STF: Moraes vota por manter condenação de Eduardo Bolsonaro

O ministro Alexandre de Moraes, do STF, votou pela rejeição dos embargos de declaração da defesa de Eduardo Bolsonaro, mantendo a condenação por coação no curso do processo.

O ministro Alexandre de Moraes, relator no Supremo Tribunal Federal (STF), proferiu voto pela rejeição do recurso apresentado pela Defensoria Pública da União (DPU) em favor do ex-deputado Eduardo Bolsonaro. O julgamento, realizado em plenário virtual, visa manter a condenação pelo crime de coação no curso do processo, com pena fixada pela Primeira Turma em 4 anos e 2 meses de prisão.

Contexto da controvérsia jurídica

A condenação original, proferida pela Primeira Turma em 16 de junho, foi objeto de embargos de declaração pela defesa. Os advogados sustentaram que as falas do ex-parlamentar estariam protegidas pela imunidade parlamentar e pela liberdade de expressão. Adicionalmente, a defesa argumentou que o uso de vídeos como prova configuraria confissão espontânea, pleiteando a redução da reprimenda.

Fundamentação do voto do relator

Em seu voto, o ministro Alexandre de Moraes refutou a existência de omissões ou contradições no acórdão. O magistrado esclareceu que a ausência do réu na instrução processual e a recusa em depor impedem o reconhecimento de confissão espontânea. Segundo Moraes, a tese defensiva de que a conduta seria lícita configura confissão qualificada, o que não autoriza a redução da pena.

O relator enfatizou que as declarações proferidas em redes sociais e entrevistas tiveram o propósito deliberado de intimidar autoridades judiciais. Para o ministro, o desvio de finalidade afasta a proteção da imunidade parlamentar, uma vez que as manifestações faziam parte de uma estratégia coordenada para pressionar o Poder Judiciário em processos envolvendo aliados políticos.

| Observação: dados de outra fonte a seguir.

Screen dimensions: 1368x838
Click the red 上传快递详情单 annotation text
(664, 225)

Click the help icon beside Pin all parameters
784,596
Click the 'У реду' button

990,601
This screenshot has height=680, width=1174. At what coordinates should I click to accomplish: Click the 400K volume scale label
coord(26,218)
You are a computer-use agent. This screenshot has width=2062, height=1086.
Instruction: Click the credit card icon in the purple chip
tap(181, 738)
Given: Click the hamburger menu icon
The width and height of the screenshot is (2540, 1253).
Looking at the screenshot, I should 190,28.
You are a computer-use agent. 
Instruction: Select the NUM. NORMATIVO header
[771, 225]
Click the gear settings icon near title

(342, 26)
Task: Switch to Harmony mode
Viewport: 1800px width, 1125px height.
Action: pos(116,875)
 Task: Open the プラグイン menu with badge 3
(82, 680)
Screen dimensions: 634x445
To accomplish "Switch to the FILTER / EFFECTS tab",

Impactos práticos para a advocacia

  • Limites da Imunidade: O precedente reforça que a imunidade parlamentar não é um salvo-conduto para a prática de crimes, especialmente quando há desvio de finalidade e intenção de obstruir a justiça.
  • Confissão Qualificada: A decisão reafirma o entendimento jurisprudencial de que a mera alegação de licitude do fato, sem a admissão da prática delitiva, não gera atenuante de confissão.
  • Continuidade Delitiva: O voto destaca a importância da análise do modus operandi em crimes contra a honra ou coação, onde a reiteração coordenada de atos pode configurar continuidade delitiva, elevando a dosimetria da pena.
  • Instrução Processual: A postura do réu em se ausentar da instrução é valorada negativamente pelo STF, consolidando a necessidade de cautela estratégica na condução de defesas em processos criminais de alta complexidade.